**GIVEN EXERCISE**
Copy out the records from the line containing "Task: Select the red rose bonus symbol" through the line containing "[x=131, y=338]", with both of those lines included, and return them word for word.

**EXERCISE INPUTS**
---------------

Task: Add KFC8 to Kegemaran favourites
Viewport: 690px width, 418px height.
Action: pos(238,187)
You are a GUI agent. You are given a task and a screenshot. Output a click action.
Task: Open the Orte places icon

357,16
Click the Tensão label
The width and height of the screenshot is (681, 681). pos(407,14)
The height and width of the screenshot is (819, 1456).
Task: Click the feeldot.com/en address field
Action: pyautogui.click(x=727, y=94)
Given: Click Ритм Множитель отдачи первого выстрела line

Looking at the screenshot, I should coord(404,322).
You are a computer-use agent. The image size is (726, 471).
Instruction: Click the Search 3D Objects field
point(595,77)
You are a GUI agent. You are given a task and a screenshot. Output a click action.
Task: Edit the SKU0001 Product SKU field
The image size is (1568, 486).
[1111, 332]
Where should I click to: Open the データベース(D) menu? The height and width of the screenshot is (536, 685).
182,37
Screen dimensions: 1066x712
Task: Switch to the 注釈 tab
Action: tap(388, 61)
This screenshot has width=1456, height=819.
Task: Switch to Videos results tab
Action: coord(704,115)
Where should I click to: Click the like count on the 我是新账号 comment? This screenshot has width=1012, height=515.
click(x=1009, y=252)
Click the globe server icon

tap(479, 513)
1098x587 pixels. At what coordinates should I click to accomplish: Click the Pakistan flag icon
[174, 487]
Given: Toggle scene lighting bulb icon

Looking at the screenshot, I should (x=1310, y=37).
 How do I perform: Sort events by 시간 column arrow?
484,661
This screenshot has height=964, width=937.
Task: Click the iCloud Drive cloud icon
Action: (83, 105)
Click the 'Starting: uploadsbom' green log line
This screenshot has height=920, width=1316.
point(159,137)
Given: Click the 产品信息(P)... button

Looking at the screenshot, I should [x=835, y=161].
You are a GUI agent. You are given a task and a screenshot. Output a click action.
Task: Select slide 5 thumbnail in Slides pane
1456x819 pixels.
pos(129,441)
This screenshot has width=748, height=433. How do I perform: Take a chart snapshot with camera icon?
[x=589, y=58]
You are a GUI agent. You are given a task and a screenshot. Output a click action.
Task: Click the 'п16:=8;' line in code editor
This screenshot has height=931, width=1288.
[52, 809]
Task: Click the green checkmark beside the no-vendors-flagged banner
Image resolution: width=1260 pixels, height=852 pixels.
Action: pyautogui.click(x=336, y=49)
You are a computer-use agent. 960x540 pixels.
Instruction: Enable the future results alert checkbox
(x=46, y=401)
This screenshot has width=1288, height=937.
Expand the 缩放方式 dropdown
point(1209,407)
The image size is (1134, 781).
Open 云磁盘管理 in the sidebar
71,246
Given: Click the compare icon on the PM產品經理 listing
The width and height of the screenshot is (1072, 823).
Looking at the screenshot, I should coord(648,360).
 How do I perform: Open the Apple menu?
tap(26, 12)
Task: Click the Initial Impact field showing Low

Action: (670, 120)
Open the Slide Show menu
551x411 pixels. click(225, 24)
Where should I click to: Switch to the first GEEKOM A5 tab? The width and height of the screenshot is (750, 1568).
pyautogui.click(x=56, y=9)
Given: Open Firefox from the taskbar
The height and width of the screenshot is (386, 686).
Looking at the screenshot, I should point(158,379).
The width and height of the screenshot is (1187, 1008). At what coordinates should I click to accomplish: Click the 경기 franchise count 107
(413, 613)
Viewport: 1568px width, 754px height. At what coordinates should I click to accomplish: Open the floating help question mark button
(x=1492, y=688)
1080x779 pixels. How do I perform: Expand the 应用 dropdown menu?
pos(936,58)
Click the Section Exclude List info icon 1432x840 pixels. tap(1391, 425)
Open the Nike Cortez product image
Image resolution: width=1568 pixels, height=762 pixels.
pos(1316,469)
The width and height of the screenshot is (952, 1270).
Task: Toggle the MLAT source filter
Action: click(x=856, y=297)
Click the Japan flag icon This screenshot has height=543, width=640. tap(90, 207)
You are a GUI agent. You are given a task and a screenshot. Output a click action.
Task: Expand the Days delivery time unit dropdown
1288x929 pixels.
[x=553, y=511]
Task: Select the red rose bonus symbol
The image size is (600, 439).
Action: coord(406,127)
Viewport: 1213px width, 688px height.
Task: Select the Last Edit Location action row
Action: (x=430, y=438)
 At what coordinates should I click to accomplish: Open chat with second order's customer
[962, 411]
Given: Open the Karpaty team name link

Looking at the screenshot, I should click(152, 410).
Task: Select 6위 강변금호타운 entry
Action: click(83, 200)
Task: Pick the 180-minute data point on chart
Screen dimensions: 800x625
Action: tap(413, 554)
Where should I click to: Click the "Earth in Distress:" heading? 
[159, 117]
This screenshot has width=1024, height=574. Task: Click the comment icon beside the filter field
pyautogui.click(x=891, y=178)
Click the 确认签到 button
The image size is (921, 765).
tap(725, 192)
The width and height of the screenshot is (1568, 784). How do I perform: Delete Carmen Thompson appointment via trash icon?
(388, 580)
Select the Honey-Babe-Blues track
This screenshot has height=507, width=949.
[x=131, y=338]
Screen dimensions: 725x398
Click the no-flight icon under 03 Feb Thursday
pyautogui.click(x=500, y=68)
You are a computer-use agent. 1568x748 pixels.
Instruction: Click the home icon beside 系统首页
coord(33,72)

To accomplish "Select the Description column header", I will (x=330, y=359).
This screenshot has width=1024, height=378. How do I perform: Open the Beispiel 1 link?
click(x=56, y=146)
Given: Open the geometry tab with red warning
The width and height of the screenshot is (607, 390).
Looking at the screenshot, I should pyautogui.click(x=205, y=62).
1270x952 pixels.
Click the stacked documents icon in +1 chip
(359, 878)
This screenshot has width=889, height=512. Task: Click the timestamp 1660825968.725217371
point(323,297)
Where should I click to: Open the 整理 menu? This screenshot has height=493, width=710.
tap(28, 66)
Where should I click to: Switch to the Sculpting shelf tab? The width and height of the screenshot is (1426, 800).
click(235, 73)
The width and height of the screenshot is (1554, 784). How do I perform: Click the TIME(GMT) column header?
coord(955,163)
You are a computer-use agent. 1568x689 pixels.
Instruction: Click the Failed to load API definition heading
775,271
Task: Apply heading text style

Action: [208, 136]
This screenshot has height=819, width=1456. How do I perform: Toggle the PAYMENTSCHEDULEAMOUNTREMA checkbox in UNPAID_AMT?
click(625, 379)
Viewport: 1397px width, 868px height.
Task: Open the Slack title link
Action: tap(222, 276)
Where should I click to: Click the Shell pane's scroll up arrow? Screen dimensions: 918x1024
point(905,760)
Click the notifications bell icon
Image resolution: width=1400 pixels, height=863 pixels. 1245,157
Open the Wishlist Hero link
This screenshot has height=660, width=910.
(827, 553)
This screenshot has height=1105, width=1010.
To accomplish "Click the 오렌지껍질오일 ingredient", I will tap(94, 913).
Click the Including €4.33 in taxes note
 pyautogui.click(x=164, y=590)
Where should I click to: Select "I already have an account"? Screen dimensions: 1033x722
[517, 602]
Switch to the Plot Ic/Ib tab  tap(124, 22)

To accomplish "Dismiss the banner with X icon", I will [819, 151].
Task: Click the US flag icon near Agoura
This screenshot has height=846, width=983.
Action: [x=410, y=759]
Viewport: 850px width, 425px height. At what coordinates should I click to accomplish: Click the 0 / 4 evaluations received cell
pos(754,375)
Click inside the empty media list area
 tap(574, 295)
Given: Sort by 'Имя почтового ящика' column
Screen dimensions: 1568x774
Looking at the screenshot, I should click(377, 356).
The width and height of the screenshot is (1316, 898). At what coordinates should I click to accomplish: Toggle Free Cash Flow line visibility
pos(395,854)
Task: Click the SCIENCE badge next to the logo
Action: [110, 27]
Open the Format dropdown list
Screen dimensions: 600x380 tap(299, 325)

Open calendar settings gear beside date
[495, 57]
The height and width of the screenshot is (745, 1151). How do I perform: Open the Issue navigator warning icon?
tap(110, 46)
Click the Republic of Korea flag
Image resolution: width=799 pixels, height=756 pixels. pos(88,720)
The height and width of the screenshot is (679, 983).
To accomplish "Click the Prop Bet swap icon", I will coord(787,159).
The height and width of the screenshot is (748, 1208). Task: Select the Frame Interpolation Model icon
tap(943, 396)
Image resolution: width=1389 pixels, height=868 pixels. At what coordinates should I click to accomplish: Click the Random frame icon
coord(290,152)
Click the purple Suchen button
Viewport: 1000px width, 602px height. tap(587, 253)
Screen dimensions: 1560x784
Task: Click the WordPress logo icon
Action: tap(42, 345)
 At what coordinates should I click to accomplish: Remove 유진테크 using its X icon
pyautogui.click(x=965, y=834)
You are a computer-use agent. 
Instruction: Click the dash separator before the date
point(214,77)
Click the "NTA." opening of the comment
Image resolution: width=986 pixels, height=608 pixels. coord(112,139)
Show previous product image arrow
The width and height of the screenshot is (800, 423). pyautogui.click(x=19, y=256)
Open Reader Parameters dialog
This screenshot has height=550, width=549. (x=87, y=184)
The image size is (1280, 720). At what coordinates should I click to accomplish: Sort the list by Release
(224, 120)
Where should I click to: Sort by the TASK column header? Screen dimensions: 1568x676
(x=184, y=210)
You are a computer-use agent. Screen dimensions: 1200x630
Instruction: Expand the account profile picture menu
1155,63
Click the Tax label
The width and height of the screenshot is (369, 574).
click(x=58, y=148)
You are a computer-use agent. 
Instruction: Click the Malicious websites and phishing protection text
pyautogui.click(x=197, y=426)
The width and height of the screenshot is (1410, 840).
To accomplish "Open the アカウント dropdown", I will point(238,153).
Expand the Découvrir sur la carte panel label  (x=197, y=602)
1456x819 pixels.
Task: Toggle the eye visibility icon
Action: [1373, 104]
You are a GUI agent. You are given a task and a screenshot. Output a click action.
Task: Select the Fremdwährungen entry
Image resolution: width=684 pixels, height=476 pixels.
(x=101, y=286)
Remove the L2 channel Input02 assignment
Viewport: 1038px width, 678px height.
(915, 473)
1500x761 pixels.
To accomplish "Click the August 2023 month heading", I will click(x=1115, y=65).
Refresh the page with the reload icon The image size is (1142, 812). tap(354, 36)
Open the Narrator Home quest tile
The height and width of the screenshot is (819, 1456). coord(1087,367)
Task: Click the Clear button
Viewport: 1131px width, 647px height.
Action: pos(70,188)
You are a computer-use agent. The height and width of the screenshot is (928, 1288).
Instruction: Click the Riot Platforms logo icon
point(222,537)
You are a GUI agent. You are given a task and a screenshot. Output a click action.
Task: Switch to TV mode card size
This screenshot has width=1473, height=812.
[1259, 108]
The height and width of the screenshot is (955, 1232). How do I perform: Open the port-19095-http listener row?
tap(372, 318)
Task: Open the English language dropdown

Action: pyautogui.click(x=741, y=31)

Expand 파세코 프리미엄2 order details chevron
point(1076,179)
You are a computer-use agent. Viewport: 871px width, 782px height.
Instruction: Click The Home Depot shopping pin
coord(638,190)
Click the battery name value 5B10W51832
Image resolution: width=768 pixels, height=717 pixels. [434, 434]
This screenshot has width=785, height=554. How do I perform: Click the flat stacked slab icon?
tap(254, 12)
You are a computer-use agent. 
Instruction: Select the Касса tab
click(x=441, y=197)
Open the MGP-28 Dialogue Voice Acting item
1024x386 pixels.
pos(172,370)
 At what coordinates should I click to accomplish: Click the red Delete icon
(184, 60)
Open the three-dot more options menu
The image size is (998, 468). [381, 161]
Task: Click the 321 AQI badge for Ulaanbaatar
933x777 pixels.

---------------

**THE RESPONSE**
Task: Select the red rose bonus symbol
The image size is (600, 439).
Action: coord(406,127)
Viewport: 1213px width, 688px height.
Task: Select the Last Edit Location action row
Action: (x=430, y=438)
 At what coordinates should I click to accomplish: Open chat with second order's customer
[962, 411]
Given: Open the Karpaty team name link

Looking at the screenshot, I should click(152, 410).
Task: Select 6위 강변금호타운 entry
Action: click(83, 200)
Task: Pick the 180-minute data point on chart
Screen dimensions: 800x625
Action: tap(413, 554)
Where should I click to: Click the "Earth in Distress:" heading? 
[159, 117]
This screenshot has width=1024, height=574. Task: Click the comment icon beside the filter field
pyautogui.click(x=891, y=178)
Click the 确认签到 button
The image size is (921, 765).
tap(725, 192)
The width and height of the screenshot is (1568, 784). How do I perform: Delete Carmen Thompson appointment via trash icon?
(388, 580)
Select the Honey-Babe-Blues track
This screenshot has height=507, width=949.
[x=131, y=338]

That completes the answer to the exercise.